▶ PROBLEM STATEMENT: Do statements (a), (b) and (c) agree with the chaplain's account below? For each, answer yes or no and quote the deciding words from the account. (a) Marty now lives in the upstairs half of the Guest House duplex. (b) Troy met Marty when he was brought to Refuge in August. (c) Heart Island sticks out into the north end of Rice Lake.

On Monday, I spent time in prayer, journaling and Word. I also spent a good part of the day preparing for Cross Country practice and being there. But maybe my favorite part of the day came that night. Marty is a guy connected with Refuge through my ministry as a chaplain at the Barron County Justice Center (BCJC). He was released in late spring and has been a resident of Heart Island in Rice Lake since then. Heart Island, which is shaped like a heart, sticks out into the south end of Rice Lake. It is the home of Benjamin’s House Emergency Shelter, the Heart Island Family Enrichment Center, the Guest House and two Catholic nuns – Sister Jean and Sister Claudine. In Marty’s journey since he was incarcerated last December he has moved from a tiny flex cell at the JC to one of  the dorms to an apartment at Benjamin’s House to the downstairs half of the Guest House duplex. Six months ago, he lived in a room a little bigger than a phone booth. Now he has a room with a view looking over the bay – and the good news is he doesn’t have to pay taxes on it!

Color walk October 1991
 He hasn’t been feeling well for awhile and when he finally went to the doctor a few weeks ago he pronounced the death sentence on him: he has inoperable, terminal cancer. Apparently, it has progressed so far that while they could attempt treatment, it was the doctor’s opinion that it was too late to do anything except make him comfortable. In any case, Monday night I went up to see him and I brought Troy along. Troy, a former resident of the JC himself and now my partner in ministry to the inmates there, met Marty when I brought him to Refuge back in August. It wasn’t that they struck up an instant friendship but having both been former members of “the fellowship of the orange jumpsuit” they are connected by common experience. As we sat in Marty’s front room with the Sisters and his large Great Dane, Katie, laying between us, while I was the pastor it was Troy that Marty was listening to that night. And that made this moment common to every pastor very special indeed. A guy I had the blessing to lead to Christ and begin to disciple last year was sharing comfort and encouragement with a guy who began his Christian journey again just a few months ago. Before we left, I prayed and anointed Marty with oil but fittingly Troy got the last prayer in.

▶ EXTRACTED MATERIAL:
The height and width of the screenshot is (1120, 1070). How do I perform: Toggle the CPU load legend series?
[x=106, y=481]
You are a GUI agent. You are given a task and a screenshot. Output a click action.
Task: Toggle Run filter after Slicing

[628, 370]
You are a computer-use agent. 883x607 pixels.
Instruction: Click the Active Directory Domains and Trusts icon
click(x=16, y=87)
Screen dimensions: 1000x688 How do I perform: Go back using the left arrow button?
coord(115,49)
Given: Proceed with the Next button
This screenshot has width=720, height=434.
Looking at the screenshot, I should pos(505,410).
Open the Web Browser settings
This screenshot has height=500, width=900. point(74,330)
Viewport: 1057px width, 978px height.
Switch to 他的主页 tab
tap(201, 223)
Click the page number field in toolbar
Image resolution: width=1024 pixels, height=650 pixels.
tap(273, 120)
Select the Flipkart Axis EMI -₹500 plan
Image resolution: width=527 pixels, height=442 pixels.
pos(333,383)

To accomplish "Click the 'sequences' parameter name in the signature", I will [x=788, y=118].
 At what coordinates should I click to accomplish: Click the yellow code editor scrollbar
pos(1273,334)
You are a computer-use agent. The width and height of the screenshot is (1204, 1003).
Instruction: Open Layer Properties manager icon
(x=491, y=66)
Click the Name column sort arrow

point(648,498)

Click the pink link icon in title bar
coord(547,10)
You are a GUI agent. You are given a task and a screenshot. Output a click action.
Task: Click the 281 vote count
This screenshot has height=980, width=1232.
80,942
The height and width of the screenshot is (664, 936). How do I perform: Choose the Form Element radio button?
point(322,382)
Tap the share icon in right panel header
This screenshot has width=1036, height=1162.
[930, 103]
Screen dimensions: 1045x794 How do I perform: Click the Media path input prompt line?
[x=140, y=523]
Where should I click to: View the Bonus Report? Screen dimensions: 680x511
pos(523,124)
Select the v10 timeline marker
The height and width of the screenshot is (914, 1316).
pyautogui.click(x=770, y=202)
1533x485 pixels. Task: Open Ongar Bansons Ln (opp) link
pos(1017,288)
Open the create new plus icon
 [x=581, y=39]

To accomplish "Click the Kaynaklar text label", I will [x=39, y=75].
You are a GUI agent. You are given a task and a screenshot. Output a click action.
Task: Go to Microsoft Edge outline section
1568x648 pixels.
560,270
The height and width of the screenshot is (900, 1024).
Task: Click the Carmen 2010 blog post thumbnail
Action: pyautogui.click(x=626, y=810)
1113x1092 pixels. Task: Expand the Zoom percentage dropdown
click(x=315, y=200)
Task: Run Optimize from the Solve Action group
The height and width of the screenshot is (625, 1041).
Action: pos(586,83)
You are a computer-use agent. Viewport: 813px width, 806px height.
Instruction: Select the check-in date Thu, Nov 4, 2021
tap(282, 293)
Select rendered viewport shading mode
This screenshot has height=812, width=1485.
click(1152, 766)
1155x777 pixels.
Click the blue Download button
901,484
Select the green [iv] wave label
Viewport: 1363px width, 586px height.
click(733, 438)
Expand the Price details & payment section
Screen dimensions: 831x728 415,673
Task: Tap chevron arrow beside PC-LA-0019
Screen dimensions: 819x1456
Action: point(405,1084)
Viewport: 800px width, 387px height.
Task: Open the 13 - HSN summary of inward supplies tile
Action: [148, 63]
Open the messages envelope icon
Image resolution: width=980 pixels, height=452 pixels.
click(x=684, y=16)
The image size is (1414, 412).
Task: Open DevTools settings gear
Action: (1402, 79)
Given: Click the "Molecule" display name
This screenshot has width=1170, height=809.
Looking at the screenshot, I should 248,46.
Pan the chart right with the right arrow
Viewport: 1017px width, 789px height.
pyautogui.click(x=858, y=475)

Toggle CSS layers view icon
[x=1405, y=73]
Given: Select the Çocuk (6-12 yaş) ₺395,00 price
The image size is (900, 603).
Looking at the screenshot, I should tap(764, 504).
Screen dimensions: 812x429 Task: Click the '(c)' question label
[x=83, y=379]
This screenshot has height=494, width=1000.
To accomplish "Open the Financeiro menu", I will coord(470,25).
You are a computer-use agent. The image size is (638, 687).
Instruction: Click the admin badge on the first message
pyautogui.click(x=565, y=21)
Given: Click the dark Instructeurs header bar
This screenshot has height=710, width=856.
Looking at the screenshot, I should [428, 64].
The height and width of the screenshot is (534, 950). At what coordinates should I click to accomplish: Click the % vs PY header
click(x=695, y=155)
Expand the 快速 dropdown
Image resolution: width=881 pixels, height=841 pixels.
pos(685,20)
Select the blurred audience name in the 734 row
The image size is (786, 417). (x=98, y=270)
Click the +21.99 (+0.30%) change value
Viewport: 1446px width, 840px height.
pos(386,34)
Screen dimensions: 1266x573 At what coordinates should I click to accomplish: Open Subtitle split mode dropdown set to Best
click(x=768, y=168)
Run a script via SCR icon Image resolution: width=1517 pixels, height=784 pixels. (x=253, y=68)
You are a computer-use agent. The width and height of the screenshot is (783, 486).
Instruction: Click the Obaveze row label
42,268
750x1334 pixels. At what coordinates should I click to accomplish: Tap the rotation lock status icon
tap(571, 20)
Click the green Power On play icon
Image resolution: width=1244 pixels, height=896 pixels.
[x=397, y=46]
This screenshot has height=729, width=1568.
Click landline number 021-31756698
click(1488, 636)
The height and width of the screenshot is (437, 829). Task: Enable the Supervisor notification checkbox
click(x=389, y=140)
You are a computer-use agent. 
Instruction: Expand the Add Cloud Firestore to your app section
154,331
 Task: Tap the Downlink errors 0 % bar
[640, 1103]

▶ RESULT OF THIS EXERCISE:
(a) No: "to the downstairs half of the Guest House duplex"
(b) Yes: "met Marty when I brought him to Refuge back in August"
(c) No: "sticks out into the south end of Rice Lake"